__MATERIAL SUPPLIED__.
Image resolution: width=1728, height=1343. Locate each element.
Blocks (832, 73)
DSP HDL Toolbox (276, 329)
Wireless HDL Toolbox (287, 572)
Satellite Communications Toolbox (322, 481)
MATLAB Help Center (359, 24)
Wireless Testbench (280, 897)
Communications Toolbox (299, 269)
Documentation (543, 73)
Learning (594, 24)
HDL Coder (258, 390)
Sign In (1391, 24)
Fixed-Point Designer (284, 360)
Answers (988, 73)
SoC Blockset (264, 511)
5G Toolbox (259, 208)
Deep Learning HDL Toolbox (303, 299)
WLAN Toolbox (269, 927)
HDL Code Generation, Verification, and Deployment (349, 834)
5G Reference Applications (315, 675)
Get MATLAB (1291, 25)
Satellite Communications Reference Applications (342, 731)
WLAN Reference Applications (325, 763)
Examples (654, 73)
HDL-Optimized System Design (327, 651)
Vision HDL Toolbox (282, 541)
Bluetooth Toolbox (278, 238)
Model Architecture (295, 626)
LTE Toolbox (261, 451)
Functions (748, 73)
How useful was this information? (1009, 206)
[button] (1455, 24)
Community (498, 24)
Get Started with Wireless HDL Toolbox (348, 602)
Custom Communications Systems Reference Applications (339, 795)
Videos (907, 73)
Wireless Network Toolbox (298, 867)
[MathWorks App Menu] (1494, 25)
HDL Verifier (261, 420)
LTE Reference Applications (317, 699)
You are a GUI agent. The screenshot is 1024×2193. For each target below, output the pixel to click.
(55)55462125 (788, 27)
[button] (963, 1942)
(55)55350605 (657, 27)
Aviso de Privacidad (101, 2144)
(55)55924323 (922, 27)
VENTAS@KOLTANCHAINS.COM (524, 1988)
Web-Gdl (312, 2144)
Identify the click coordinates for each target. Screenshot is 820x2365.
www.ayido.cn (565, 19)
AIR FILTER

__REQUIRED WORK__. Say how many lines in the preceding material hold the word "Wireless"; nothing else belongs in the reply.

__TASK ANSWER__. 4